Verständnis komplexer Sachverhalte

Einer unserer Mandanten kam dieser Tage mit dem Hinweis auf mich zu, dass man aus unserem System gerade keine vernünftige Rechnung schreiben könne: Er müsse im Juli eine Rechnung mit 19% Steuer schreiben. Sein Fingerzeig bezog sich auf ein Programmierungsproblem, meine Lösungsvorschläge orientierten sich an steuerrechtlichen Vorgaben. Er könne- so meine Überlegung- das Rechnungsdatum auf den 30.06.2020 oder den 01.01.2021 anpassen , was die 19%-Steuer anziehen würde.

Nicht jeder Vorschlag ist eine Lösung

Mein Vorschlag wurde als nicht konstruktive Lösung abgelehnt. Man wollte den Rechnungsmonat Juli 2020 und die 19%-Steuer. Wenn man möchte, dass Stammdaten so gesetzt und gepflegt werden, dass die Rechnung so rauskommt, wie man sie haben will, braucht man keine steuerrechtliche Belehrung. Immerhin war dem Mandanten nach unserem Austausch absolut bewusst, dass es eine weitere Dimension in seiner Forderung gibt. 

Verständnis

Als wir den Umfang des Anliegens beide verstanden hatten, zeigte sich schnell, dass der erst einmal banale Ansatz deutlich komplexer war. Wir benötigten die Auskünfte einer Oberfinanzdirektion und eines Finanzamtes, um den Fall sachlich sauber einschätzen zu können. Dass Dinge nicht immer eindeutig auf der Hand liegen und einfach umgesetzt werden müssen, zeigte sich an einem Schreiben eines Geschäftspartners, in dem sich der wunderbare Satz:

“Aktuell sind wir in Gesprächen mit dem Bundesministerium der Finanzen und dem Landesamt für Steuern und setzen uns für einen Umsatzsteuererlass ein, um diese Problematik zu lösen.”

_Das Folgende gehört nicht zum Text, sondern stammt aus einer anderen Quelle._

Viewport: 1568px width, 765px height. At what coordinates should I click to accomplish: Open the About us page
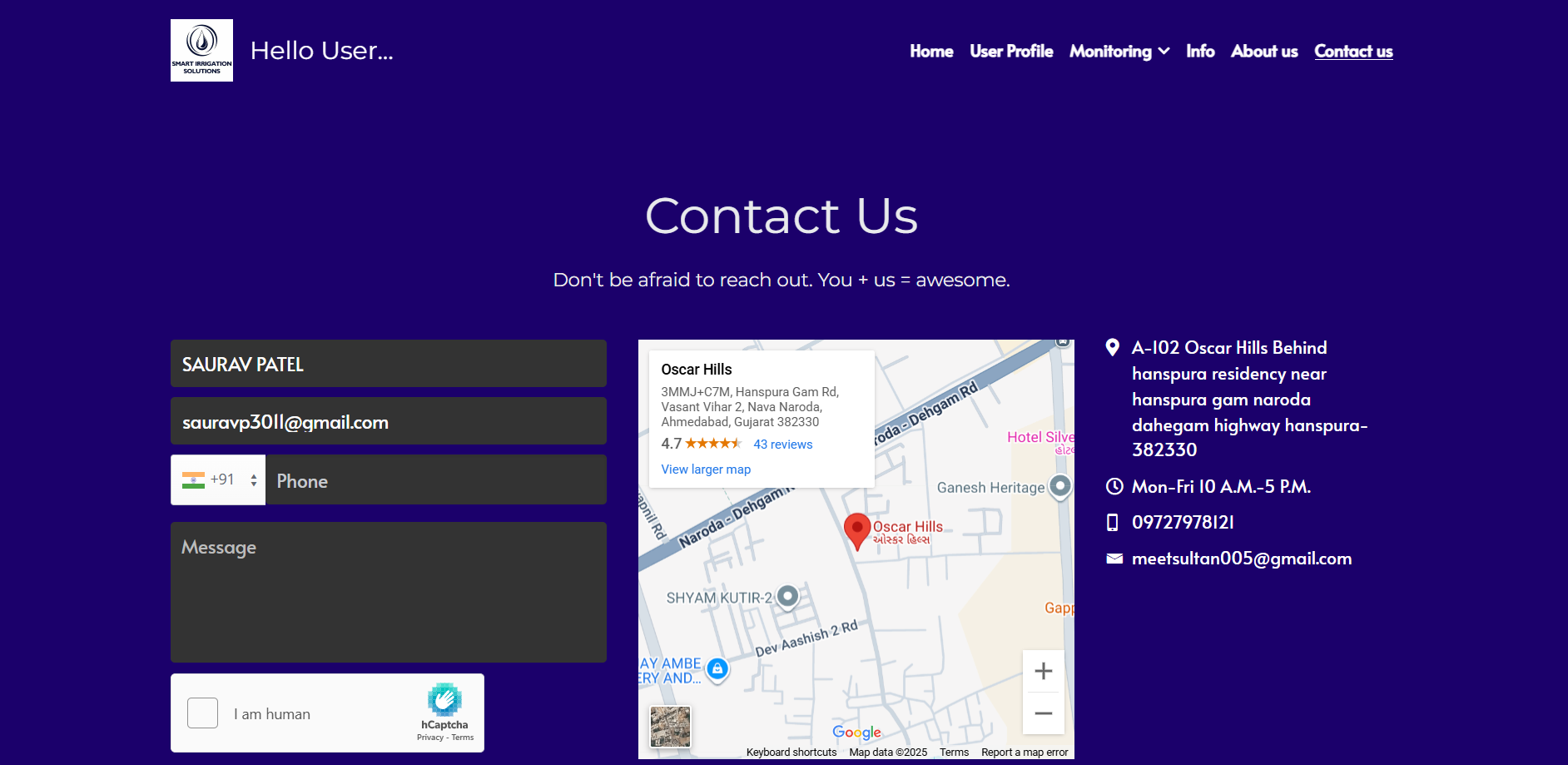pyautogui.click(x=1263, y=51)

fand. Ich mag ihn, weil er zeigt, dass man sich nicht scheuen sollte, für eine belastbare Expertise höhere Instanzen anzusprechen. 

Motivation als Faktor

Das Bundesministerium für Finanzen kommuniziert auf eigenen Plattformen: https://www.bundesfinanzministerium.de/Content/DE/Downloads/BMF_Schreiben/Steuerarten/Umsatzsteuer/2020-06-30-befristete-Senkung-umsatzsteuer-juli-2020-final Problem hier ist, dass die Motivation, sich an solchen Orten zu tummeln und die Informationen selber durchzuackern, gewöhnlich eher niedrig ausfällt.

Rückblickend haben wir alle gelernt, dass Kommunikation sehr viel ausmacht. Dass es nicht reicht, toll programmieren zu können, sondern dass man auch den Steueranforderungen gerecht werden muss. Wir haben die Lösung bekommen . Der Mandant kann tatsächlich im Juli 2020 eine Rechnung mit einer Mehrwertsteuer über 19% schreiben. Für diese Lösung bedurfte es allerdings des Verständnis komplexer Sachverhalte. Und: Man muss in unserer Branche mehrdimensional denken. Wir hätten dem Kunden keinen Gefallen getan, wenn wir seinem Wunsch umgehend entsprochen hätten und bei der nächsten Umsatzsteuervoranmeldung das Finanzamt Rückfragen gehabt hätte. Es wäre kaum möglich gewesen, diese plausibel zu beantworten.